Predictive algorithms

A component of artificial intelligence, machine learning uses algorithms to analyze and assemble predictions from large data sets. The algorithms are able to make predictions about how to perform and continuously improve the performance of certain kinds of tasks without any outside input. In effect, the computer code system itself “learns” how to achieve better outcomes.

Now widely used in industry for things like detecting email spam or predicting the likely purchasing interests of online shoppers, machine learning has also been making significant inroads in both the biomedical and health services research side of U.S. health care.

It is now used by large health insurance companies for their chatbots, analysis of client data, management of hospital claims and as part of marketing research systems that identify and track new trends. It is also used to identify data anomalies that suggest health care-related fraud in areas like drug prescription billings. In yet another application, Johns Hopkins researchers are using machine learning techniques to improve outcomes of pancreatic cancer detection and treatment.

Recent machine learning papers

Just a few of the most recent papers published on the topic include:

In his remarks to the audience, Jason Moore, PhD, Director of the Institute for Biomedical Informatics, said in recent years IBI has attracted a substantial membership of faculty scientists from across Penn schools “interested in using computational methods and technology for advancing health care.”

“We’re all enveloped with big data in our various disciplines,” he said, “and it’s such an exciting time because new tools and technologies are emerging very quickly to enable us to ask and answer questions with these complex big data sets.”

Education programs

Founded four years ago within the Perelman School of Medicine, IBI has built infrastructure and education programs that now involve 70 faculty members from Perelman and Penn’s Wharton, Nursing, Engineering, and Arts and Sciences schools.

The two-hour “Machine Learning 101” overview and discussion sessions were led by Ryan Urbanowicz, PhD, Assistant Professor of Informatics and Biostatistics at the Perelman School. (Download his set of 56 slides).

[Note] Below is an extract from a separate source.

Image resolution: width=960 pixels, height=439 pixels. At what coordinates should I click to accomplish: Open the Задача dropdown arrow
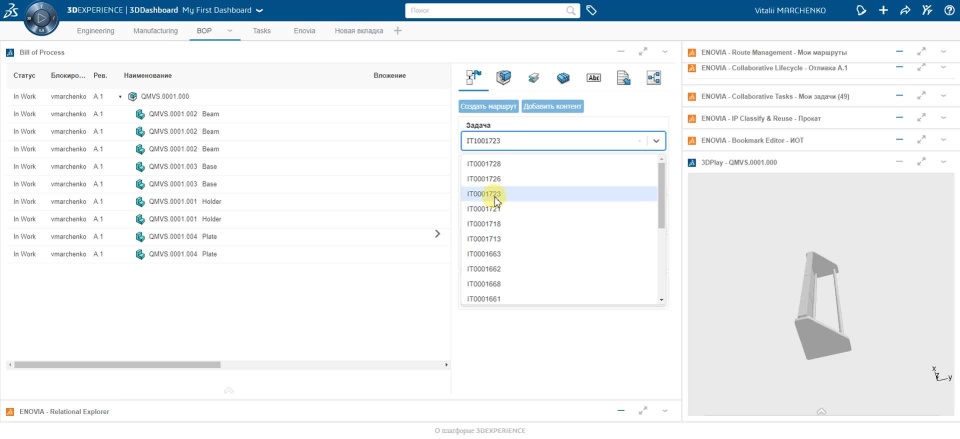(x=656, y=141)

“Machine learning is about finding patterns or associations that can be used to make predictions,” Urbanowicz explained. “We start with some data, take an algorithm — there are many to choose from — to ‘train’ or generate a model that can take on many forms. Then we apply that model to make predictions on data we haven’t yet seen or data that we didn’t train the model with. That’s the goal of this process.”

Not a single method

“It’s important to understand that the phrase ‘machine learning’ is not referring to a single method. It refers to a whole family of methods offering different strategies,” said Urbanowicz, who is also the principle investigator at the newly launched Unbounded Research in Biomedical Systems Lab (URBS).

“The big picture of machine learning,” he said, “is that it identifies generalizable patterns in any given big data set.”